:: Teks Dokumen ::

--------------------------------------------------

Macam Talak: Talak Sunni dan Talak Bid’i

Sebagian ulama membagi talak menjadi dua macam, yaitu talak sunni dan talak bid’i.

Talak sunni adalah talak yang mengikuti petunjuk Al Qur’an dan As Sunnah, yaitu mentalak istri ketika istri dalam keadaan suci (bukan masa haidh) dan belum disetubuhi. [Sebagian ulama ada yang menambahkan bahwa talak sunni adalah talak yang harus dihadiri oleh dua orang saksi.]

Talak bid’i adala talak yang menyelisihi petunjuk Al Qur’an dan As Sunnah, yaitu mentalak istri di saat istri dalam keadaan haidh atau mentalaknya dalam keadaan suci setelah disetubuhi. [Ahkamuth Tholaq fi Syari’atil Islamiyyah]

Syarat Talak

Para ulama membagi syarat sahnya talak menjadi tiga macam:
(1) berkaitan dengan suami yang mentalak,
(2) berkaitan dengan istri yang ditalak, dan
(3) berkaitan dengan shighoh talak.

Kesemua syarat ini tidak dibahas dalam satu tulisan. Kami akan berusaha secara perlahan sesuai dengan kelonggaran waktu kami. Untuk saat ini kita akan melihat manakah saja syarat yang berkaitan dengan suami yang akan mentalak.

Syarat Berkaitan dengan Orang yang akan Mentalak

1-     Yang mentalak adalah benar-benar suami yang sah.

Syarat ini maksudnya adalah antara pasangan tersebut memiliki hubungan perkawinan yang sah. Seandainya tidak ada nikah, lalu dikatakan, “Saya mentalakmu”, seperti ini termasuk talak yang tidak sah. Atau belum menikah lalu mengatakan, “Jika menikahi si fulanah, saya akan mentalaknya”. Padahal ketika itu belum nikah, seperti ini adalah talak yang tidak sah.

--------------------------------------------------

:: Baris Data ::
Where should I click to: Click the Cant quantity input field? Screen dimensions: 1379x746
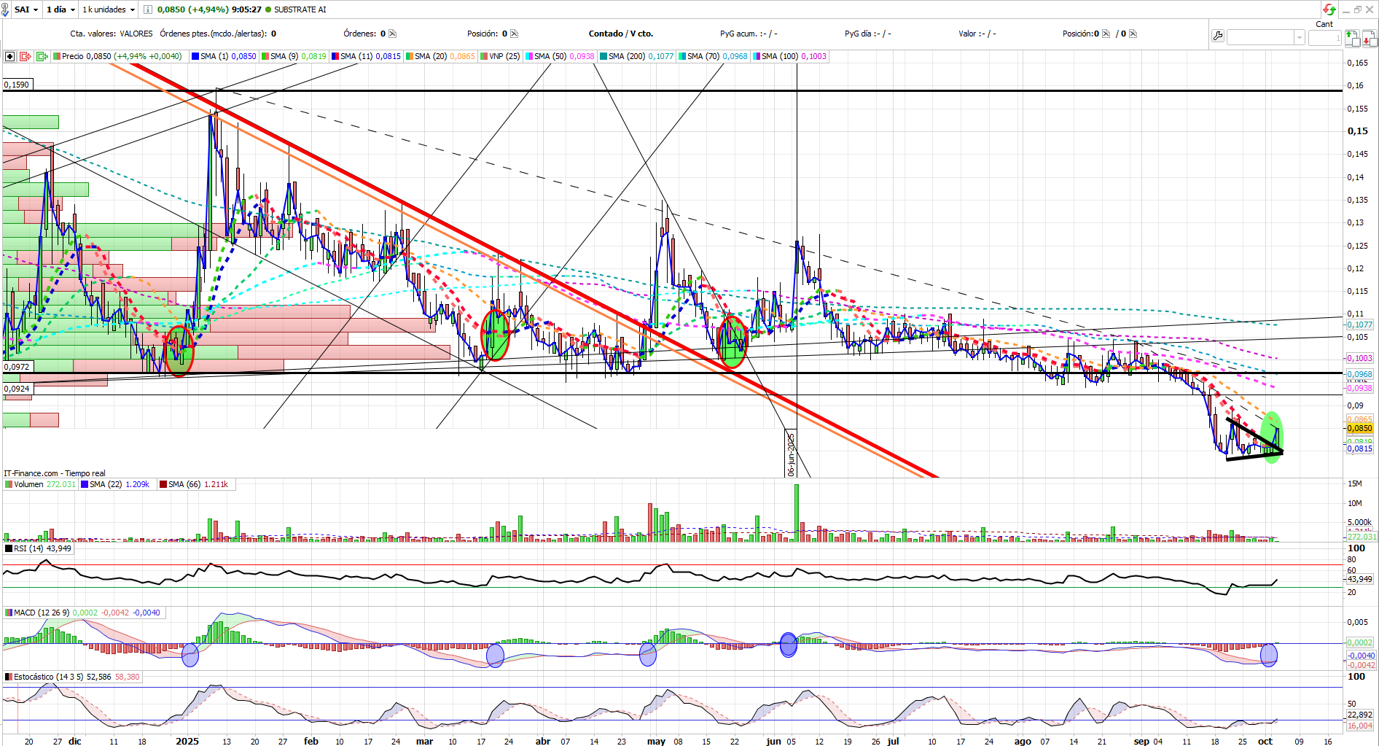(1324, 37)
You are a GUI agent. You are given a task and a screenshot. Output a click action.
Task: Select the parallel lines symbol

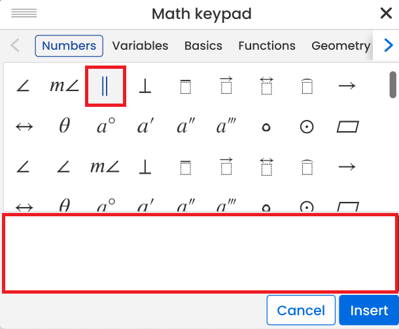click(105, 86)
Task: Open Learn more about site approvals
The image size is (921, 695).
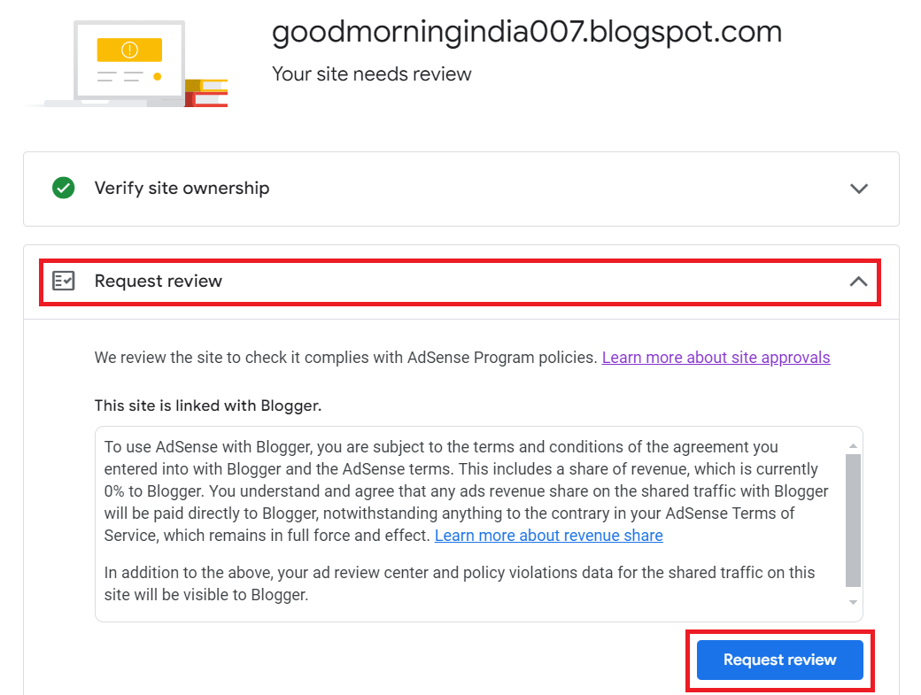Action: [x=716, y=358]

--------------------------------------------------

:: Tugas yang Dikerjakan ::
a – Salin ulang bagian teks tentang talak yang dimulai dengan kata-kata "1-     Yang mentalak" dan berakhir dengan kata-kata "adalah talak yang tidak sah.".
b – Tuliskan seluruh baris data di atas sebagai daftar JSON berisi string, satu string untuk tiap baris, tanpa baris kosong. Jangan sertakan gambar dalam jawaban.

:: Kumpulan Jawaban ::
a –
1-     Yang mentalak adalah benar-benar suami yang sah.

Syarat ini maksudnya adalah antara pasangan tersebut memiliki hubungan perkawinan yang sah. Seandainya tidak ada nikah, lalu dikatakan, “Saya mentalakmu”, seperti ini termasuk talak yang tidak sah. Atau belum menikah lalu mengatakan, “Jika menikahi si fulanah, saya akan mentalaknya”. Padahal ketika itu belum nikah, seperti ini adalah talak yang tidak sah.

b –
[
  "Where should I click to: Click the Cant quantity input field? Screen dimensions: 1379x746",
  "(1324, 37)",
  "You are a GUI agent. You are given a task and a screenshot. Output a click action.",
  "Task: Select the parallel lines symbol",
  "click(105, 86)",
  "Task: Open Learn more about site approvals",
  "The image size is (921, 695).",
  "Action: [x=716, y=358]"
]